If you are not financially literate enough, use the age-old proven strategy… buy-and-hold. It is very difficult to hold an investment for 10 years and lose money. Don’t take my word for it. Check out all the Mutual Funds on FundSuperMart.com and look at the performance for funds over a ten-year period. Only 2 out of 51 funds lost money over this time period. (3 if you take into account the initial sales charge) Of course, past-performance is never indicative of future performance and we should do our due diligence.

My view is that Mutual Funds may continue to perform even better than ETFs. The reason for this is that I am confident in the fund managers that are being produced nowadays. The banking & finance industry has been paying their top staff really well and this has helped lured many smart people to turn to this industry in search of fortunes. The end result is increasing competition for people looking to hop into the direction. I believe that with competition, people grow and it looks like even fresh graduates are equipping themselves with more than just textbook materials.

In short, mutual funds now have a larger pool of people to choose their fund managers. Will this lead to better fund managers? My opinion is that it will, since non-performers can be kicked out easily. It’s stressful for the fund managers, but it is definitely good news for the public.

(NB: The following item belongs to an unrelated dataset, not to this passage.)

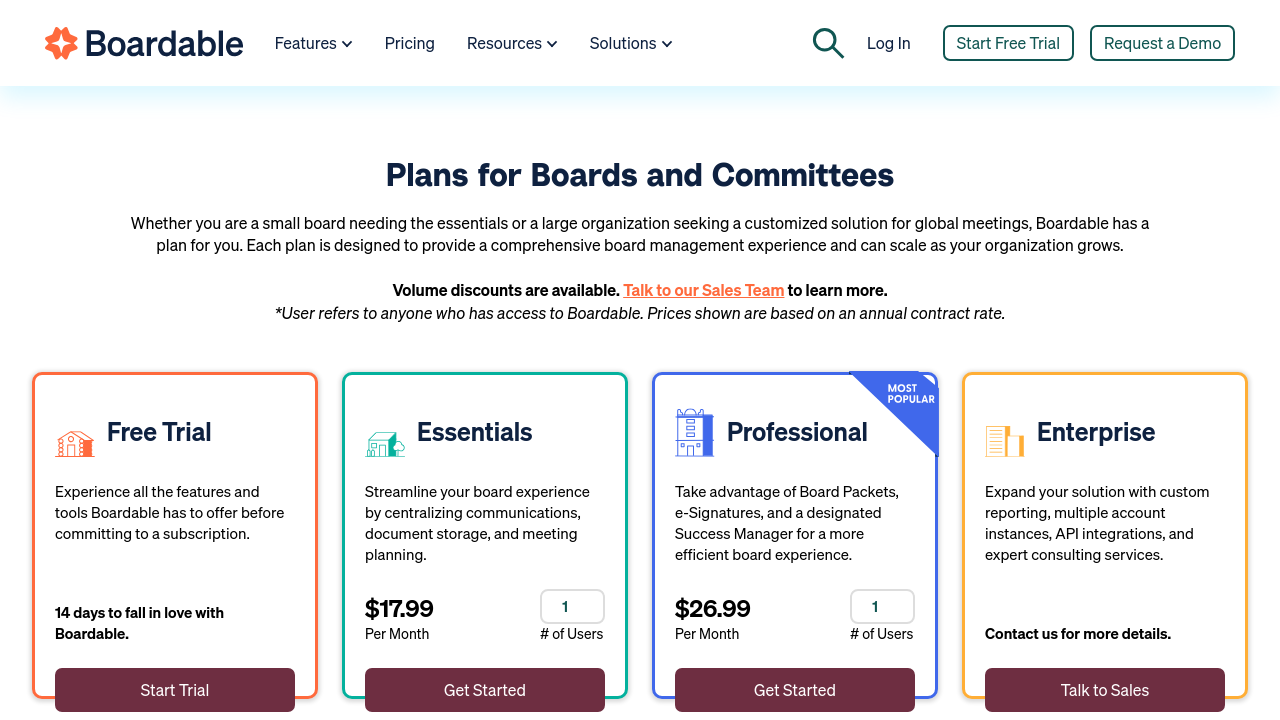The image size is (1280, 720).
Task: Click Get Started under Professional plan
Action: 795,690
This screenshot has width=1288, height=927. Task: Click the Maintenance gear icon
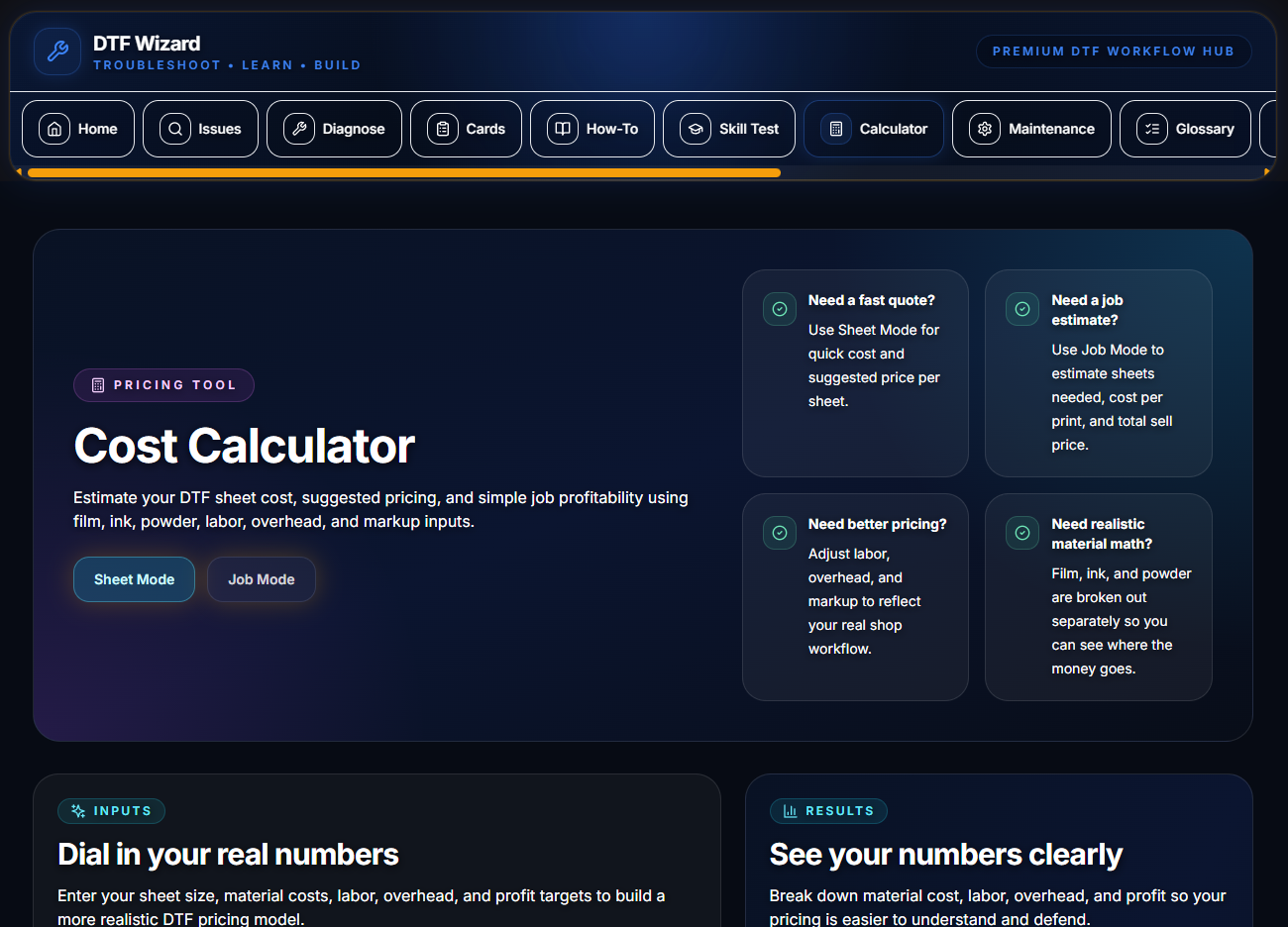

My final point… Always evaluate investment decisions yourself, since no one cares more about your money than yourself. Books can be wrong, media can be misleading and even Statistics can be based on unfair tests. You are the master of your money and your decisions alone will decide if your portfolio shrinks or grow.

P.S: As you can see… this is my longest post ever. I really hope to gather some opinions off this post. Therefore… if you have the time, tell me what you think. I really appreciate all comments, except comment spam. :)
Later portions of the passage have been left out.